Posnack students this year have made tremendous strides in math. With the introduction of Singapore strategies, including bar modeling, drawing, and hands-on manipulatives, students are able to relate their classroom learning to real-life situations. So, as parents, what can you do to keep them mathematically motivated over the coming summer months? Card games, estimation activities, and flash cards can all be used to make math fun and engaging. Trips to the grocery store can turn into math challenges with children using mental math skills to estimate the total amount of money spent. Involve your child in the planning of family vacations so they can see how math is all around us – miles driven, ticket prices, elapsed time, budgeting meal allowances, and weather forecasts – these are all examples of how math is used every day.

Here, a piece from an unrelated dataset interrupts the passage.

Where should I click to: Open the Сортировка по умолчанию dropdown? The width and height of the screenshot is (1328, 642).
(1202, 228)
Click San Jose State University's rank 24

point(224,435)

I also highly recommend a new series of summer workbooks tied directly into the math program used this year. Each “Summer Sampler” provides an overview of skills previously learned, and offers access to a corresponding website for video demonstrations as well. I have included a link for each grade-level workbook in the side section of this blog. Clicking on the picture will take you directly to the site for easy purchasing.

Please feel free to comment or email with any questions you may have. I know you share in the pride I have for the enthusiasm and success your children have shown this year with the new math curriculum. The phrase “I Love Math” has become, for many, the new mantra when I pass by in the hallways. Let’s keep up the excitement and replace “Summer Brain Drain” with “Summer Brain GAIN!”

 

 

 

And the estimating champions are…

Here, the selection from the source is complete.